The Yankee, with his proverbial thriftiness and forecast, appears entirely to lose these gifts when it comes to the proper and sensible management of woodlands. Can he not understand that it is more profitable to keep a lean or thin soil that will grow nothing well but wood, growing wood instead of worthless weeds? The crop is one which is slow in coming to the harvest, but it is a sure one, and is every year becoming a more valuable one. It breaks the fierceness of the winds, and keeps the springs from drying up, and is a comfort to the eye, whether in the greenness of the leaf or the barrenness of the bough, and under its protecting arms live and breed the grouse, the quail and the hare, and in its shadowed rills swim the trout.


LVII

THE CHICKADEE

The way to the woods is blurred with a mist of driven snow that veils the portal of the forest with its upblown curtain, and blots out all paths, and gives to the familiar landmarks a ghostly unreality. The quietude of the woods is disturbed by turbulent voices, the angry roar and shriek of the wind, the groaning and clashing of writhing, tormented trees. Over all, the sunned but unwarmed sky bends its blue arch, as cold as the snowy fields and woods beneath it.

In such wild weather you are not tempted far abroad in quest of old acquaintances of fields and woods, yet from the inhospitable woods some of them come to you. Among them all, none is more welcome than that feathered atom of life, the chickadee. With the same blithe note that welcomed you to his woodland haunts in spring, in summer, and in autumn, when he attended you with such charming familiarity, amusing you with pretty acrobatic feats, as he flitted now before, now beside, now above you, he hails you now, and asks that hospitality be extended to him.

Set forth a feast of suet on the window-sill, and he will need no bidding to come and partake of it. How daintily he helps himself to the tiniest morsels, never cramming his bill with gross mouthfuls as do his comrades at the board, the nuthatch and the downy woodpecker! They, like unbidden guests, doubtful of welcome or of sufferance even, make the most of time that may prove all too brief, and gorge themselves as greedily as hungry tramps; while he, unscared by your face at the window, tarries at his repast, pecking his crumbs with leisurely satisfaction. You half expect to see him swept from your sight like a thistledown by the gusty blast, but he holds bravely to his perch, unruffled in spirit if not in feathers, and defies his fierce assailant with his oft-repeated challenge.

As often as you spread the simple feast for him he will come and sit at your board, a confiding guest, well assured of welcome, and will repay you with an example of cheerful life in the midst of dreariness and desolation.
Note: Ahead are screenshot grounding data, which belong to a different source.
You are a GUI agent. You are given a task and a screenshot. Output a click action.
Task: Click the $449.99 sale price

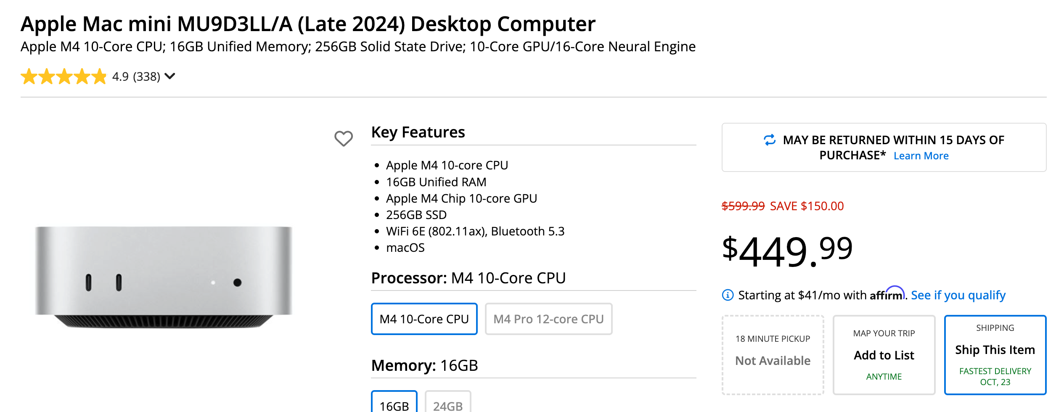787,251
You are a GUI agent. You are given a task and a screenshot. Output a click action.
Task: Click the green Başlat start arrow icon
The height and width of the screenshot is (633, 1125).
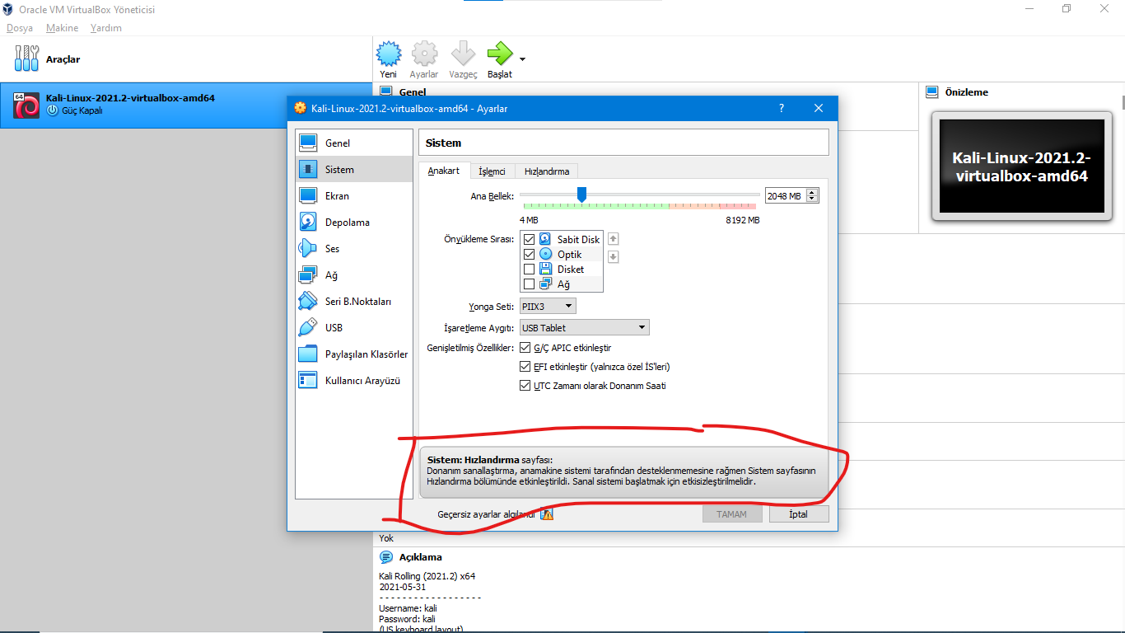[x=499, y=54]
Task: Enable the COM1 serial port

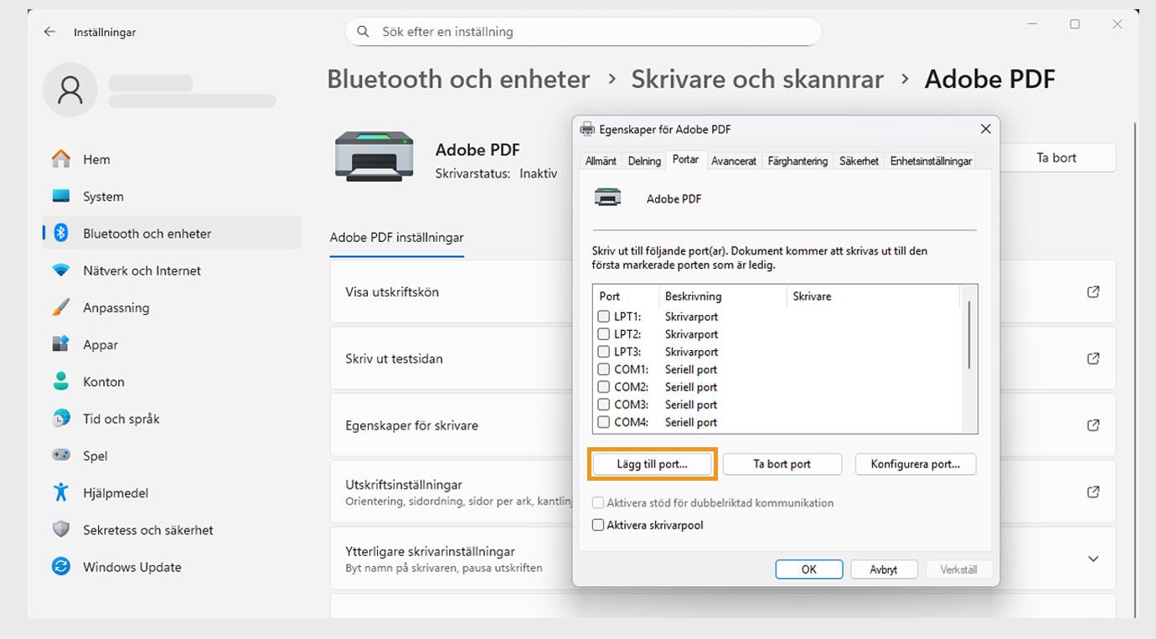Action: click(603, 369)
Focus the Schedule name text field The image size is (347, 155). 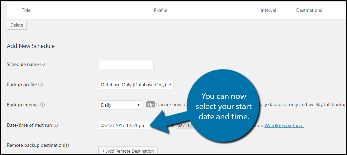point(126,64)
In the still, bright days, his cheery voice rings through the frosty air, and when the thick veil of the snow falls in a wavering slant from the low sky its muffled cadence still heartens you.

What an intense spark of vitality must it be that warms such a mite in such an immensity of cold; that floats his little life in this deluge of frigid air, and keeps him in song while we are dumb with shivering! If our huge hulks were endowed with proportionate vitality, how easily we might solve the mysteries of the frozen north!